◆ TASK GOAL ◆
Find every line below that contains the word "Instruction", and copy each of those lines in full.

◆ MATERIALS PROVIDED ◆
◇ ◇ ◇ ◇

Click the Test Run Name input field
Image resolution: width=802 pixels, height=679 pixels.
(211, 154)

◇ ◇ ◇ ◇

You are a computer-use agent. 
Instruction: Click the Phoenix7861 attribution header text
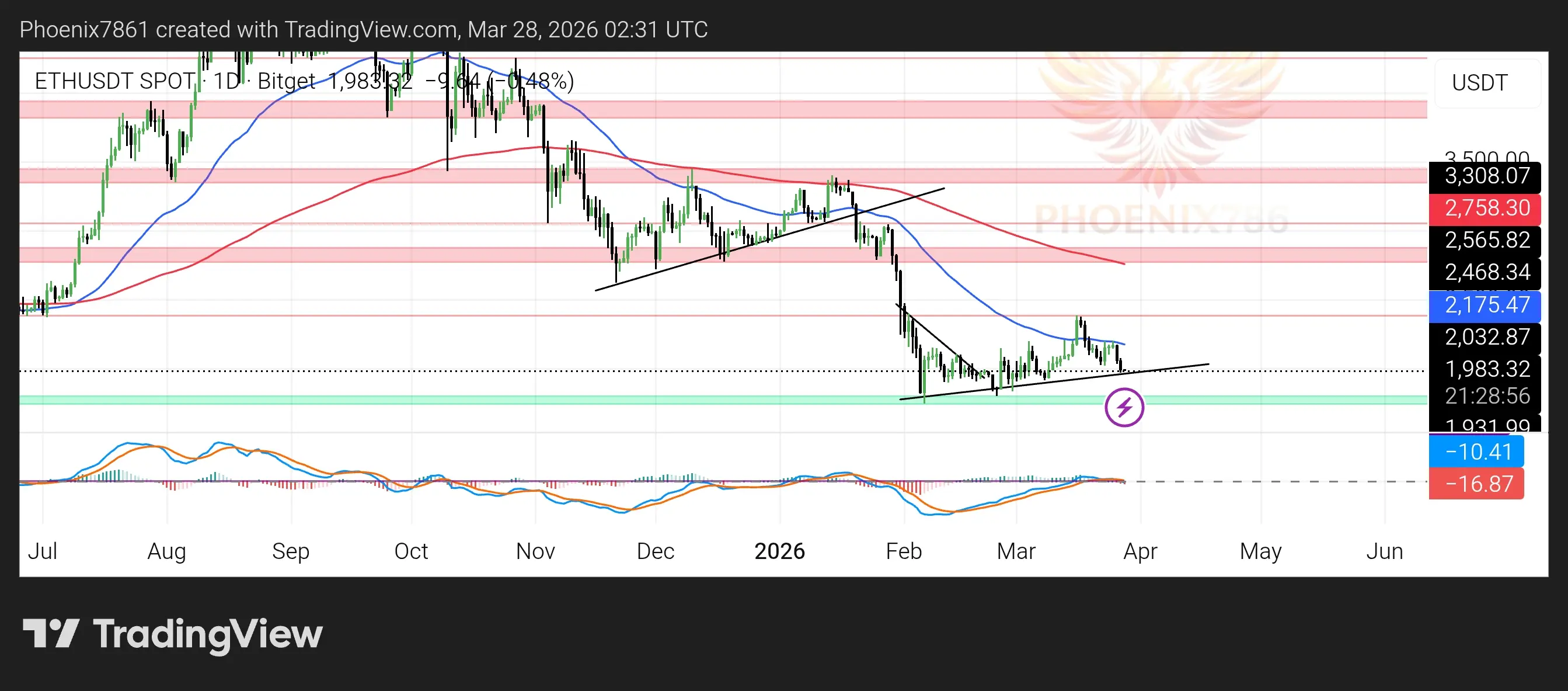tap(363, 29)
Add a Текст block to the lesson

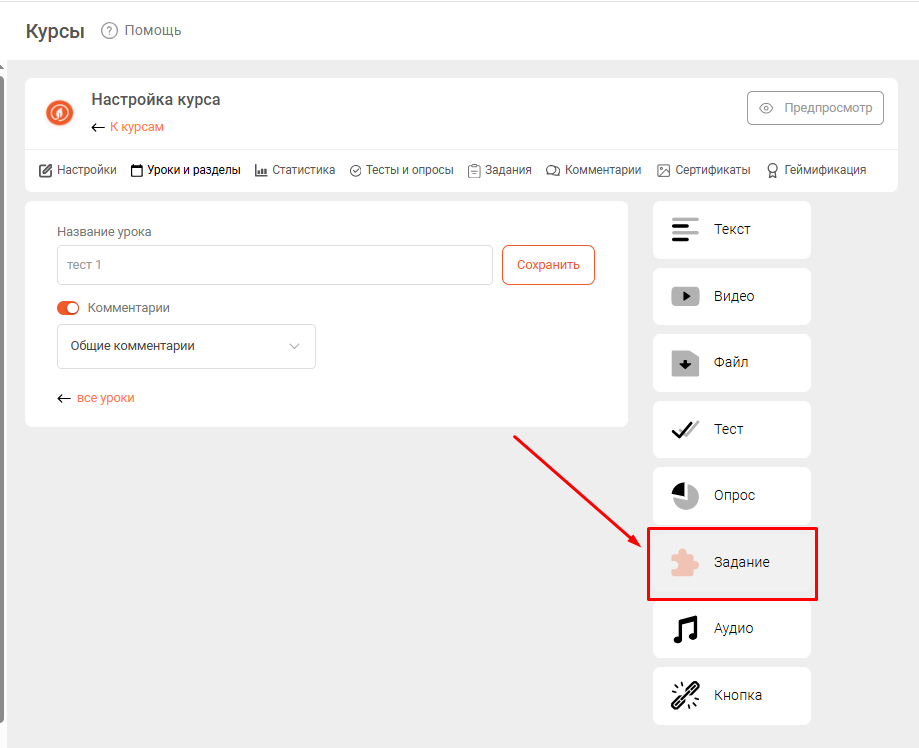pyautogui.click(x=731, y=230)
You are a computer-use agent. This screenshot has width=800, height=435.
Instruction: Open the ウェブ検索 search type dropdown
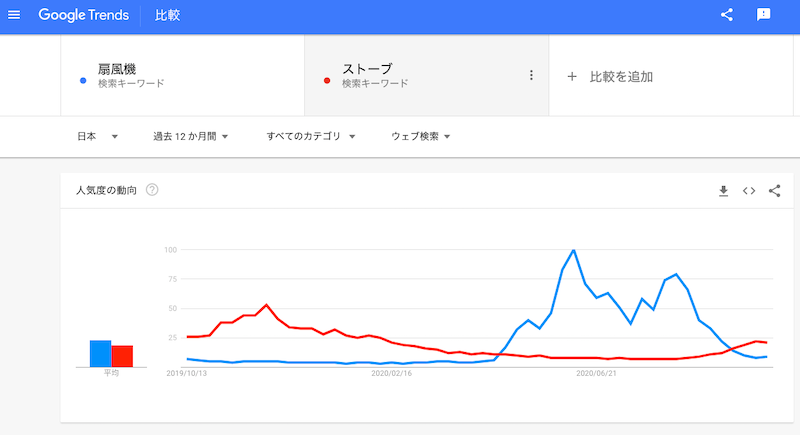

◇ ◇ ◇ ◇

◆ THE COMPLETED TASK ◆
Instruction: Click the Phoenix7861 attribution header text
Instruction: Open the ウェブ検索 search type dropdown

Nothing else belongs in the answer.